The timing of the pulses is important. A waiting time must elapse between pulses to ensure that the packets of ions do not interfere with each other. Thus, there is a sequence of pulsing and waiting, which continues until a sufficient number of packets are launched from the sample. The detector detects the packets and a time-of-flight analysis can be performed to discern the composition of the sample.

The waiting time between pulses must be long enough to ensure that the packets do not interfere with each other at the detection site. In particular, the waiting time must be long enough to ensure that the lighter and faster ions of a trailing packet will not pass the heavier and slower ions of a preceding packet, which would result in some overlap of the packets. For this reason, in the traditional pulse-and-wait approach, the release of an ion packet is timed to ensure that the heaviest ions of a preceding packet reach the detector before any overlap or “crosstalk” can occur, which overlap could lead to spurious mass spectra. Thus, the periods between packets are relatively long.

Aside from resulting in a longer analysis time, long waiting times between pulses also result in sample waste. In particular, in ESI and orthogonal MALDI, the production of ions is (quasi) continuous. Thus, between pulses, the production of ions by these two methods is essentially incessant. The ions that are not pulsed during the waiting time are not detected because they do not reach the detector. Consequently, the ions that are not pulsed are wasted. When the sample being tested is in short supply or is expensive, waste of the sample material can present a serious problem.

SUMMARY

Applicant's teachings seek to address the aforementioned waste of sample by obviating the need to wait significantly between the electrostatic pulses that act on the ions. In accordance with the method of applicant's teachings, a plurality of beams that are offset to propagate along different paths is produced. This offset ensures that each of the plurality of beams does not interfere at the detection regions.

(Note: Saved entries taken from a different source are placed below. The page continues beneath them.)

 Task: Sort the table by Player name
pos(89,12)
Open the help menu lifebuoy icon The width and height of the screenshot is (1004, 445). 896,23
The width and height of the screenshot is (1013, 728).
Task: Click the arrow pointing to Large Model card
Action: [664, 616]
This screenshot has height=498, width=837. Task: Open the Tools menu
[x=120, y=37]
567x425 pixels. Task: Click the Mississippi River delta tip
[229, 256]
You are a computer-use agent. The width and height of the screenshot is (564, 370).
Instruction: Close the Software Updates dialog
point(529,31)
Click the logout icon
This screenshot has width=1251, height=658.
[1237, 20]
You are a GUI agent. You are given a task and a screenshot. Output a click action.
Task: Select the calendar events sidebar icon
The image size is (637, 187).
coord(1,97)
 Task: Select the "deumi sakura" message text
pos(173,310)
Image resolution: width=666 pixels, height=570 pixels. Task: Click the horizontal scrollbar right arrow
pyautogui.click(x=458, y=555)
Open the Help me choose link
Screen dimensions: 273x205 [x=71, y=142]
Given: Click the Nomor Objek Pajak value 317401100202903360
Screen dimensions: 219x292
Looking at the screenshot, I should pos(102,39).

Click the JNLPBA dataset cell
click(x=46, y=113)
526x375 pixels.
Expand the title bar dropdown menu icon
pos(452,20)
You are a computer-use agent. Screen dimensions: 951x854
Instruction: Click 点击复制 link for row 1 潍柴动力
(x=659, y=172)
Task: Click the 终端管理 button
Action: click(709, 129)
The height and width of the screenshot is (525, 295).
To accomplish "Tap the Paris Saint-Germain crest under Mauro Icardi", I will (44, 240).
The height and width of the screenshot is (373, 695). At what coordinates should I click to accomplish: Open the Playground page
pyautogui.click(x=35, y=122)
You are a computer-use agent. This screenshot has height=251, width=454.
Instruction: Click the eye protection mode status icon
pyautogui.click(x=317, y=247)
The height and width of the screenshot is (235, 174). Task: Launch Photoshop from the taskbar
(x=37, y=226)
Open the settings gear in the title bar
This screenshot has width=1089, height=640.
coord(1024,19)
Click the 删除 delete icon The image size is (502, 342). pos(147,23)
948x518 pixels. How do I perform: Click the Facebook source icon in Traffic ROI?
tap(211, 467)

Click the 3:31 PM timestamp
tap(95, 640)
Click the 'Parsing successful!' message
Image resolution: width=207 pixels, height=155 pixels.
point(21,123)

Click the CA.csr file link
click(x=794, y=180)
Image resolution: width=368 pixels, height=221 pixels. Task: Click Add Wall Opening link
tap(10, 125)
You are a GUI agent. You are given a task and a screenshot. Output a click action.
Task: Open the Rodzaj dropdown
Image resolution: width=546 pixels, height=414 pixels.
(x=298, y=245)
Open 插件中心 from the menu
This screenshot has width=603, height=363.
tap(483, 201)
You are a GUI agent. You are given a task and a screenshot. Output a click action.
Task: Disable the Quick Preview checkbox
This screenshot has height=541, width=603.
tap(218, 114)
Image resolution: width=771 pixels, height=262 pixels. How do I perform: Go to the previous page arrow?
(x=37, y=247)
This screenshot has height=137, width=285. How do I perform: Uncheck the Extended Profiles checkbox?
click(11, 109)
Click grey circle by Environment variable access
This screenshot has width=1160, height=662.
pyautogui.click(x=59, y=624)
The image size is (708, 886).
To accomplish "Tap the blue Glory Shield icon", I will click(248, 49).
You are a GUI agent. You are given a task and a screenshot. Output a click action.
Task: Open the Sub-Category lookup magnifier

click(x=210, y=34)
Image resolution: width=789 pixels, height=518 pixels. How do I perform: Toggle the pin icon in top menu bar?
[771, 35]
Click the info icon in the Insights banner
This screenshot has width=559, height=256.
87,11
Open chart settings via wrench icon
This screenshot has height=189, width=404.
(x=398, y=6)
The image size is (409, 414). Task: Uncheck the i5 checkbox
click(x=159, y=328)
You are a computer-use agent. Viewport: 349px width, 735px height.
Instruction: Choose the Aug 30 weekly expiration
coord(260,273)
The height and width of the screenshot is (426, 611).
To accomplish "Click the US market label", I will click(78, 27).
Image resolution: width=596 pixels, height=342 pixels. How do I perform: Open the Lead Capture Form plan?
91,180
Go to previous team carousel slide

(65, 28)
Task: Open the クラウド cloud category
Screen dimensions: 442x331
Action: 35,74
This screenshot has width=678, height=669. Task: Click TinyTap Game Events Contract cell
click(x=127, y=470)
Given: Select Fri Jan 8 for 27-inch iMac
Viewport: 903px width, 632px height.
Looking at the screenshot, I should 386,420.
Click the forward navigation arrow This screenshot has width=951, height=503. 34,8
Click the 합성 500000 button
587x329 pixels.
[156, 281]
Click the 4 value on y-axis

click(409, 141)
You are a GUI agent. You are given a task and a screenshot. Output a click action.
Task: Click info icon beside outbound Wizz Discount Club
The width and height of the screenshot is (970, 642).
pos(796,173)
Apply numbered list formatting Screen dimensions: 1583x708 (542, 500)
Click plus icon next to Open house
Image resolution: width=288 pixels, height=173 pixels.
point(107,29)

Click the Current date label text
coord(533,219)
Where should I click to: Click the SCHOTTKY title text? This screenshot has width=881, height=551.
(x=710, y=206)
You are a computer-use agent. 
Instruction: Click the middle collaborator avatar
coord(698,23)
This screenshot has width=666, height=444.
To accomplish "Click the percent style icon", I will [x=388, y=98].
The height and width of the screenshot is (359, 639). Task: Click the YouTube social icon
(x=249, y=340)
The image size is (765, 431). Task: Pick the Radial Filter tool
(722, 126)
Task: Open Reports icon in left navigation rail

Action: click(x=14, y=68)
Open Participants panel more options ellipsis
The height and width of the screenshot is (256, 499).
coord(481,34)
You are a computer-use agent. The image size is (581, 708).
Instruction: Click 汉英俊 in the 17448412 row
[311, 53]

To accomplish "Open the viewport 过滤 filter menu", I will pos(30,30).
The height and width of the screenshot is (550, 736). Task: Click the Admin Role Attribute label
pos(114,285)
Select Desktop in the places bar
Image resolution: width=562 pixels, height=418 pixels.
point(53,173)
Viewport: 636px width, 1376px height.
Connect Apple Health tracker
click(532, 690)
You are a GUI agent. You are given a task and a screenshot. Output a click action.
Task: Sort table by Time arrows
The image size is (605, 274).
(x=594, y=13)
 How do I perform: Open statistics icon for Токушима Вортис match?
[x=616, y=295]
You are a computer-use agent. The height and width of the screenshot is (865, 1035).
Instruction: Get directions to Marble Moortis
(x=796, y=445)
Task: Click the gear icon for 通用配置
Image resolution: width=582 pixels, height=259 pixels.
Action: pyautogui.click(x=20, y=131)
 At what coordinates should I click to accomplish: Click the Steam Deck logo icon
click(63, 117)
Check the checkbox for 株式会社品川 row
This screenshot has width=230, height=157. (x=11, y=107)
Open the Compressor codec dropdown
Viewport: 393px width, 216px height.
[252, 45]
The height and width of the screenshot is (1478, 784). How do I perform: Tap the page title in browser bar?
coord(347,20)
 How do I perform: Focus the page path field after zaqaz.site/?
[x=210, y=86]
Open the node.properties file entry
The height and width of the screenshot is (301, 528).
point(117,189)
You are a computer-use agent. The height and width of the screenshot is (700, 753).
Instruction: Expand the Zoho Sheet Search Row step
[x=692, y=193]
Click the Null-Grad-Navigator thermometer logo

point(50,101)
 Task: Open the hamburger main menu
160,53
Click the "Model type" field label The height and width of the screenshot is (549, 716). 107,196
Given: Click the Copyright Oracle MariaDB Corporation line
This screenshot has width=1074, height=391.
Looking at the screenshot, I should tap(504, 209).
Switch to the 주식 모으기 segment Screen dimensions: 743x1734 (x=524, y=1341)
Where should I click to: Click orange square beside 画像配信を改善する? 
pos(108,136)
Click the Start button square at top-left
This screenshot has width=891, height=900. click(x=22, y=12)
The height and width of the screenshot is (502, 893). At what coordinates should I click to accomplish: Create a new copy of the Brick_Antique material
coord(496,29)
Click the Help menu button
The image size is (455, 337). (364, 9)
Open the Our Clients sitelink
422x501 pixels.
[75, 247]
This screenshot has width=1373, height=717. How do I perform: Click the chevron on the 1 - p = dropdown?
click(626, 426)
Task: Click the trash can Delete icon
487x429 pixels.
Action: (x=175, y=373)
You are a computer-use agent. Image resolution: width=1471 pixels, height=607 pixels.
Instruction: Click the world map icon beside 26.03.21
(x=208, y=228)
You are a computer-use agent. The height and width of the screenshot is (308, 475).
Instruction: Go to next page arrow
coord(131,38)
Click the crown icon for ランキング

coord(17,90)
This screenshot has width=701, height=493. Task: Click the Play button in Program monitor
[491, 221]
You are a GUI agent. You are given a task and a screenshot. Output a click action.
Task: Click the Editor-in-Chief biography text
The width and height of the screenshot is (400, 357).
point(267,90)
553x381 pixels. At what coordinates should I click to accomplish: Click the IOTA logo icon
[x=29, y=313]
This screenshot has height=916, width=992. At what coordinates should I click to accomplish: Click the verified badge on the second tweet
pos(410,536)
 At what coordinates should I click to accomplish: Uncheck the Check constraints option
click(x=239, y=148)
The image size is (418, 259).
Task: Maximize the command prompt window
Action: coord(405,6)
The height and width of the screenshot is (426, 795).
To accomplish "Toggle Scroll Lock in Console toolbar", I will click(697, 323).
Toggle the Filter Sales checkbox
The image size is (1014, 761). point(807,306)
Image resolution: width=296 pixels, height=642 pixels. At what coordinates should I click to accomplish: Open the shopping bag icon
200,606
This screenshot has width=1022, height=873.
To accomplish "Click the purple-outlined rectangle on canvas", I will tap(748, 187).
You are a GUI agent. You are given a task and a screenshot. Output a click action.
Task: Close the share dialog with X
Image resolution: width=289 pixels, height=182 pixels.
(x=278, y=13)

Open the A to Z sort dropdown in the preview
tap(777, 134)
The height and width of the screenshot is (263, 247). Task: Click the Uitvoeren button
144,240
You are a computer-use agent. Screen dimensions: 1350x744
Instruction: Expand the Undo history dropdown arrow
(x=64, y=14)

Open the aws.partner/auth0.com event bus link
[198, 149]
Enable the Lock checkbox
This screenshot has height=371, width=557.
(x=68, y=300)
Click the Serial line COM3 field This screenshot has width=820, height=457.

In particular, a method and system are described for analyzing a sample. The system includes an ion source derived from the sample for producing a beam of analyte ions. The system further includes a deflector for deflecting the beam to produce at least a first beam and a second beam that are offset from each other to propagate along different paths. A first detection region detects the first beam and a second detection region detects the second beam. The system also includes an analyzer for analyzing the sample based on the detected first and second beams.

These and other features of the applicant's teachings are set forth herein.

DRAWINGS

The skilled person in the art will understand that the drawings, described below, are for illustration only. The drawings are not intended to limit the scope of the applicants teachings in any way.

FIG. 1 shows a system for analyzing a sample according to applicant's teachings;

FIG. 2 shows the accelerator of FIG. 1;

FIG. 3 shows the deflector of FIG. 1;

FIGS. 4A-F show timing diagrams illustrating how the accelerator, the deflector and two detection regions of FIG. 1 work in combination;

FIG. 5A shows a mass spectrum obtained using a conventional mass spectrometer with pulsing frequency 6 kHz;

FIG. 5B shows a mass spectrum obtained using a conventional mass spectrometer with pulsing frequency 12 kHz;

FIG. 5C shows a mass spectrum obtained using the system of applicant's teachings with pulsing frequency 12 kHz; and

FIGS. 6A and 6B show two perspectives of a system for analyzing a sample according to applicant's teachings.

DESCRIPTION OF VARIOUS EMBODIMENTS

The following description is meant to be illustrative only and not limiting. Various embodiments of applicant's teachings will be apparent to those of ordinary skill in the art in view of this description.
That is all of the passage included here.